DOCUMENT SEGMENT:

▼

In our case (Harris et al. 2022), we let our observed cell intensity values \(Y_{ic}(u)\) from the multiplexed imaging data have density \(Y_{ic}(u) \sim f(y \mid i,c)\). Our goal is to remove technical variation related to the slide by estimating a monotonic warping function, \(\phi_{ic}(y)\), and then use a \(k\) degree of freedom cubic B-spline basis to approximate the densities of the median cell intensities for each slide and marker, \(f(y \mid i, c) \approx \beta^T g(y)\) where \(\beta \in \mathbb{R}^{k}\) is an unknown coefficient vector and \(g(y)\) is a vector of known basis functions.

We then register the approximated histograms to the average, restricting the warping function to be a 2 degree of freedom linear B-spline basis for some functions \(h_1(y)\) and \(h_2(y)\) and for constants \(C_0\) and \(C_1\) to be estimated from the data, \[\phi_{ic}(x) = C_0 + C_1 \int_0^x \exp \left\{\beta_{1ic}h_1(y) + \beta_{2ic} h_2(y)\right\} dy,\] such that the transformation is monotonic (James O. Ramsay 2004). Unknown parameters \(\beta_{1ic}\) and \(\beta_{2ic}\) are estimated to minimize the distance between the average registered curve and the registered densities. We can then use the warping function \(\phi_{ic}(y)\) to calculate the normalized intensity values: \[ Y^*_{ic}(u) = \phi_{ic}(Y_{ic}(u) ) \]

In short, we are defining some warping function to transform the raw cell intensity values for some given marker and slide, into normalized intensity values.

▲

JOB 1:
Answer these questions from the normalization excerpt:
(a) What basis approximates the densities of the median intensities for each slide and marker?
(b) What basis is the warping function restricted to?
(c) What criterion is used to estimate the unknown parameters \(\beta_{1ic}\) and \(\beta_{2ic}\)?
JOB 2: Transcribe the part of the normalization excerpt that opens with the words containing "In our case" and closes with "known basis functions.".
The data after this point are separate material, unrelated to the normalization excerpt.

SUPPLIED INFORMATION:
▼

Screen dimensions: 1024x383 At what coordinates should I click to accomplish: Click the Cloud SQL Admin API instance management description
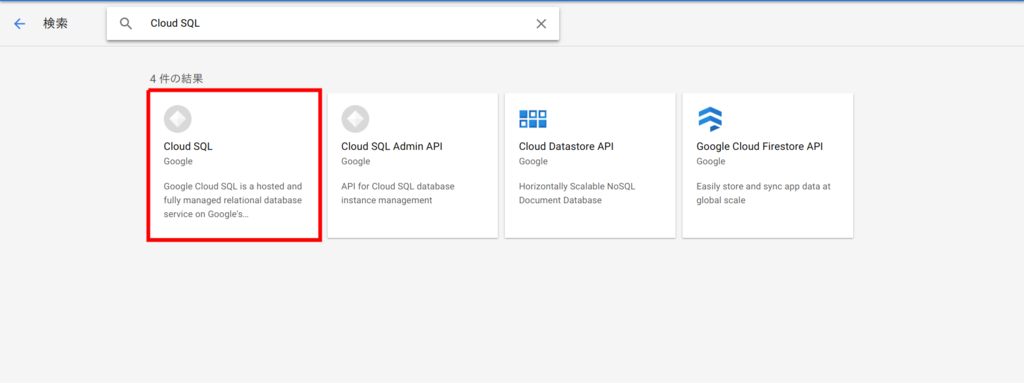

▲

EXERCISE OUTPUT 1:
(a) A \(k\) degree of freedom cubic B-spline basis.
(b) A 2 degree of freedom linear B-spline basis.
(c) They are estimated to minimize the distance between the average registered curve and the registered densities.

EXERCISE OUTPUT 2:
In our case (Harris et al. 2022), we let our observed cell intensity values \(Y_{ic}(u)\) from the multiplexed imaging data have density \(Y_{ic}(u) \sim f(y \mid i,c)\). Our goal is to remove technical variation related to the slide by estimating a monotonic warping function, \(\phi_{ic}(y)\), and then use a \(k\) degree of freedom cubic B-spline basis to approximate the densities of the median cell intensities for each slide and marker, \(f(y \mid i, c) \approx \beta^T g(y)\) where \(\beta \in \mathbb{R}^{k}\) is an unknown coefficient vector and \(g(y)\) is a vector of known basis functions.